Biological processes in every living organism are governed by complex interactions between thousands of genes and gene products. Modeling and understanding these interactions is essential to progress in many important research areas such as medicine, agriculture or more recently synthetic biology. Such interactions are typically modeled as gene regulatory networks, whose inference is one of the principal challenges in systems biology. Rapid advances in high-throughput biotechnologies, for instance microarrays, enable simultaneous measurement of the expression levels of all genes in a given organism. The goal of gene network reverse engineering is to reconstruct the network from observations of gene expression data. The task is challenging as there are tens of thousands of genes in any complex organism, and in many cases it is impossible to find a reliable way to limit analysis to only a subset of them.
TINGe – Tool for Inferring Networks of GEnes, is a parallel and multi-platform framework for reconstructing gene regulatory networks from large gene expression data. It uses parallel processing, information theoretic criteria and statistical testing to derive networks with thousands of genes from microarray sets with thousands of observations. TINGe has been used to reconstruct a whole-genome network of Arabidopsis thaliana from 3,546 microarray measurements, which comprises of 15,495 genes. TINGe is (or has been) developed by Jaroslaw Zola, Maneesha Aluru and Srinivas Aluru with contributions from Abhinav Sarje and Dan Nettleton.
Network inference is just a first step in gaining insights into regulatory mechanisms of a given organism. Taking into account that any complex organism contains thousands of genes it becomes challenging to isolate sub-networks that would specifically characterize selected biological processes. GeNA – GEne Networks Analyzer, is a tool that for a given set of “seed” genes uses gene ranking mechanism to extract subnetworks of genes with similar biological function. GeNA uses algorithm akin to the topic-sensitive PageRank and it has been implemented as a stand-alone tool and as a plugin for Cytoscape. GeNA is developed by Jaroslaw Zola.

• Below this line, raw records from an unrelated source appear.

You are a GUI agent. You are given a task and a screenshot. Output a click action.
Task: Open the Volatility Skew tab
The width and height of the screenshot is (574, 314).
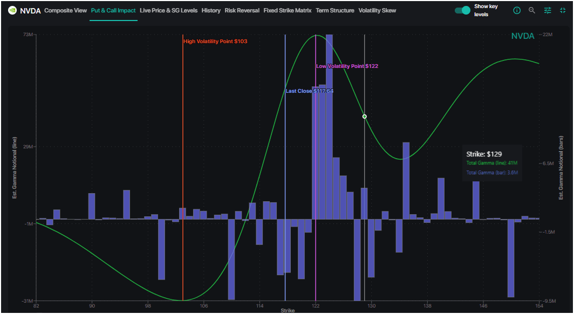click(x=377, y=10)
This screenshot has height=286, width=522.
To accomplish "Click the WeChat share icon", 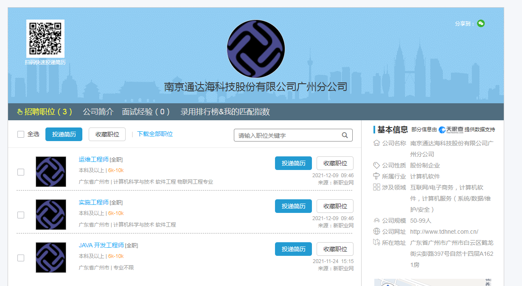I will (x=480, y=23).
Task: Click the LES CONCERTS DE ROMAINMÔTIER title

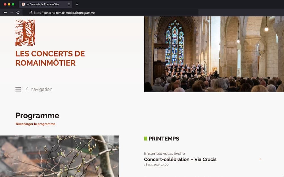Action: [x=50, y=58]
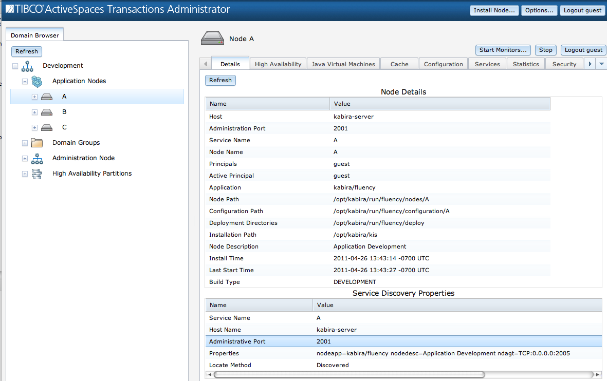Viewport: 607px width, 381px height.
Task: Switch to the Java Virtual Machines tab
Action: tap(343, 64)
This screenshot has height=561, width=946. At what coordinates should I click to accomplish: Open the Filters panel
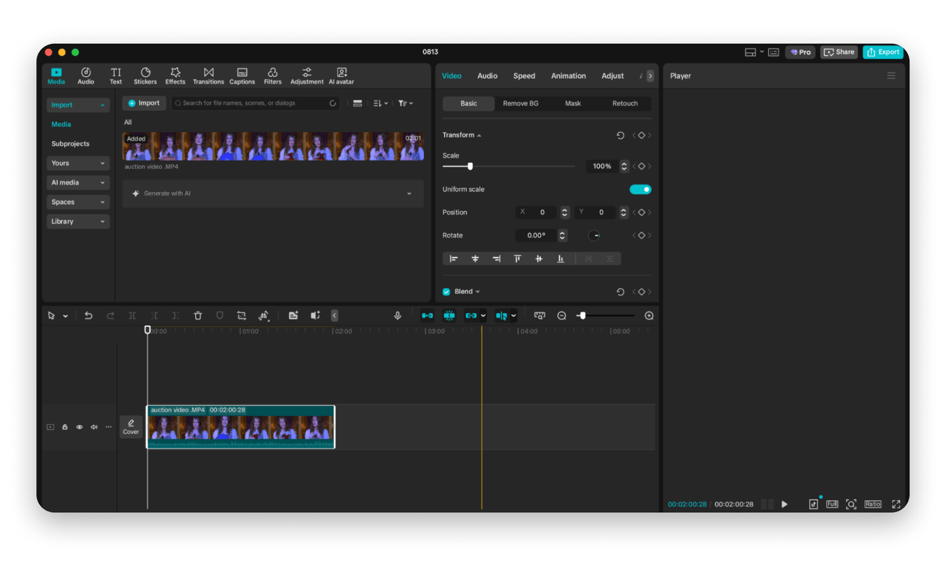(272, 76)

Jam Make Redux – the build system used by TINGe depends on Jam which is found in majority of Linux and Unix distributions. If not it can be obtained here.
C++ compiler – we tested majority of C++ compilers, including GNU, Intel, Oracle Solaris Studio Express, IBM and PGI. Any standard conforming compiler should work equally well.
MPI library – TINGe is a parallel software. Even if you plan to run it on a single CPU/core you will still need MPI-2 compliant library to compile it. We tested MPICH2, OpenMPI, MVAPICH2, Oracle Message Passing Toolkit (formerly Sun HPC ClusterTools).
Cytoscape – GeNA is a Cytoscape plugin. To execute it you will need Cytoscape 2.6.3 or newer.
The latest version of TINGe is 1.061. TINGe is distributed under GNU General Public License version 3. Mpiext and jaz components are distributed under Boost Software License version 1.0. The x-build build system is distributed under the MIT License.
The bundle above provides the source code that can be compiled on any common architecture (PC, PC cluster, IBM BlueGene, etc.) or it can be used to derive specialized implementations. It contains a comprehensive documentation explaining how to install and use TINGe.
The current version of GeNA is 0.1. It is provided as a Cytoscape plugin. GeNA is distributed under GNU General Public Lincese version 2.
Which paper I should cite when using TINGe?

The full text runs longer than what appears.